Depuis l’émergence de réformistes -auxquels les critiques français en mal de référence n’ont su trouver d’autre pseudonyme que celui de « nouvelle bande dessinée »-, les idées fusent et se déchirent autour d’une conception artistique du media BD. Le beau, le sublime et tout le tralala deviennent monnaie courante dans les revues d’étude, tandis que les disputes entre défenseurs de la technique et chercheurs d’une ontologie fondamentale font rage. Dans le Journal d’un fantôme, chronique philosophique et grotesque contant sur plus de deux cent pages les aventures d’un petit être de dessin parti en stage au Japon en compagnie de son manager, Nicolas de Crecy intervient en personne pour défendre sa vision.
Comme trop souvent chez les auteurs de la nouvelle bande dessinée, le manque d’un prolongement idéologique personnel, face à ces antédiluviennes théories de l’art et de l’esthétique, fait apparaître un vague sentiment de radotage.
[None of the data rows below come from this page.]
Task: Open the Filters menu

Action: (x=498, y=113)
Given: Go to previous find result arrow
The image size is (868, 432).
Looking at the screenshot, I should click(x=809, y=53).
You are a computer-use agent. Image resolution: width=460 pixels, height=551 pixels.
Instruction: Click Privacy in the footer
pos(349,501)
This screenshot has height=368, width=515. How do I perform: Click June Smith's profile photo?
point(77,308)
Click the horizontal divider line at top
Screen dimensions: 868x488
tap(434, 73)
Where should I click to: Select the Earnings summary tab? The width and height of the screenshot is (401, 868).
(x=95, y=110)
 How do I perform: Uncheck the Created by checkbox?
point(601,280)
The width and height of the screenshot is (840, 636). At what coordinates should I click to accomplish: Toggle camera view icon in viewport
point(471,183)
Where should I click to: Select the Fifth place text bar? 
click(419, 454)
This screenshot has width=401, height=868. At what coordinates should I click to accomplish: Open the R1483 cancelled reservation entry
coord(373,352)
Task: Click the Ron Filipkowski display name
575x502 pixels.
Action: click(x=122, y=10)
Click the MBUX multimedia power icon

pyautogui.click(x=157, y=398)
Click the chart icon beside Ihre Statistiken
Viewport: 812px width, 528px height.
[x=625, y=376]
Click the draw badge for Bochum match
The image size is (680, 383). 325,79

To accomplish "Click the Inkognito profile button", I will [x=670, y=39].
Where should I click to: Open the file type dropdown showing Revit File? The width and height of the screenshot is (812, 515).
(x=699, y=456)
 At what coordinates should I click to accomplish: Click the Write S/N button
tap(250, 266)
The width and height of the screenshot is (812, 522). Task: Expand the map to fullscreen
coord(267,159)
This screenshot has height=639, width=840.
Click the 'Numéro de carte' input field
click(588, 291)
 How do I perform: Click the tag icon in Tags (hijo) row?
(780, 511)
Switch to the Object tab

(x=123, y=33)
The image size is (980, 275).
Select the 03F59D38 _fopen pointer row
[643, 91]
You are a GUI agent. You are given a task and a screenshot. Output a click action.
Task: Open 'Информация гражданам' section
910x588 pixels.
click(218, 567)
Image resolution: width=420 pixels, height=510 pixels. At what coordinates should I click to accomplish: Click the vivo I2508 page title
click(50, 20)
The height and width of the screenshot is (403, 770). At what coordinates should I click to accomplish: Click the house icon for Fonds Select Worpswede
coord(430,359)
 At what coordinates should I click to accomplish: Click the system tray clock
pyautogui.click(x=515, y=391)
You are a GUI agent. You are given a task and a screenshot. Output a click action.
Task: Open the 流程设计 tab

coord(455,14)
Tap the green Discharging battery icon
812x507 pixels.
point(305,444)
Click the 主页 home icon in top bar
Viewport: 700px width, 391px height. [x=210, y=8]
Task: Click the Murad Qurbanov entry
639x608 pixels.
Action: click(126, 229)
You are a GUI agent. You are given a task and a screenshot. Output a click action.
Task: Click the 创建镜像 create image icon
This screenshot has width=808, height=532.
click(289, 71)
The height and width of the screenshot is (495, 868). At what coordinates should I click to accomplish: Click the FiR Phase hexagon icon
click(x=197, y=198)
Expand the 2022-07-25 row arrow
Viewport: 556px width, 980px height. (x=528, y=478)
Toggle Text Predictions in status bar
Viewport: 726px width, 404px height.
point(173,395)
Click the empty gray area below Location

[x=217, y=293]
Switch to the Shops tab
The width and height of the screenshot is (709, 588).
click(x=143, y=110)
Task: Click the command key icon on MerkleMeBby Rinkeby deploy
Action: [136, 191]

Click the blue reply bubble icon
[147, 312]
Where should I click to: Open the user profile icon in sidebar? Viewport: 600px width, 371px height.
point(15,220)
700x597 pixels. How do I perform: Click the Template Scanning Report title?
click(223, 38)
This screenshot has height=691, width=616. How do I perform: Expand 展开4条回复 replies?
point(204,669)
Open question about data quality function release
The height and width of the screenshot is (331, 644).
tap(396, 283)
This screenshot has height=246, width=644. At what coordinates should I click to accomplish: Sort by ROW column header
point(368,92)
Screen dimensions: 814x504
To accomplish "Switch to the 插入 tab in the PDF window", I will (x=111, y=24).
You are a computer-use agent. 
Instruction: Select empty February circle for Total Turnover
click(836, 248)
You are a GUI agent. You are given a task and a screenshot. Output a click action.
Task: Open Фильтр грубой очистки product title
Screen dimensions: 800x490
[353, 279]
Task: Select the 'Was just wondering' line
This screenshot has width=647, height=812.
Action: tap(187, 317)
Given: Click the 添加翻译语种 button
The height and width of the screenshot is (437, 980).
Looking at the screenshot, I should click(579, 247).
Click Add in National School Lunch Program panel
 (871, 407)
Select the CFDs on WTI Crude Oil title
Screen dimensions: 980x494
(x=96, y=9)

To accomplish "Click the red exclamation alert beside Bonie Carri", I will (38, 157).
Il est grand temps d’abandonner ce terrain ou d’y apporter un peu de nouveau. Problème : n’est pas le Schopenhauer du siècle prochain qui veut. Heureusement, la capacité de Nicolas de Crecy à mettre en pratique cette recherche permet de se détourner assez vite de la rhétorique pesante. Le lecteur affûté comprend d’ailleurs que les pérégrinations du petit être de dessin et le discours ne constituent pas le vrai « journal » du titre. Il faut gratter, l’intérêt est derrière cette première couche de fiction, dans les magnifiques croquis de voyage réalisés par l’auteur (autobiographie) qui impulsent ce récit.
Du coup, si les changements d’outils et les variations de trait servent de mise en scène au romanesque, on retient surtout qu’ils consignent, en filigrane, la cardiographie d’un artiste capable de traduire avec une verve hallucinante son émerveillement comme sa solitude. Le fait est qu’il y a ici deux journaux entremêlés : un premier fictif et grotesque, un second autobiographique et peut-être plus pudique. Mais alors qui est ce fantôme ? Le héros ectoplasmique en a bien l’apparence, tandis que la proposition philosophique serait de dire qu’il s’agit du dessin (double dépouille, celle d’un geste terminé et celle d’un moment évanoui). Peu convaincu par la trivialité de ces offres, le lecteur préférera entrevoir dans ce fantôme la présence immanente et invisible qui nourri tout livre: l’auteur. Alors, très cher Nicolas, laissez Schopenhauer aux vilains en mal d’inspiration, et montrez nous encore par le geste qui vous êtes et ce que vous avez vu. N’en déplaise à vos confrères, vous êtes l’un des seuls sensibles à introduire dans le champs de l’image cette capacité émotive que le philosophe lui a tant déniée : l' »expérience directe de la volonté elle-même ».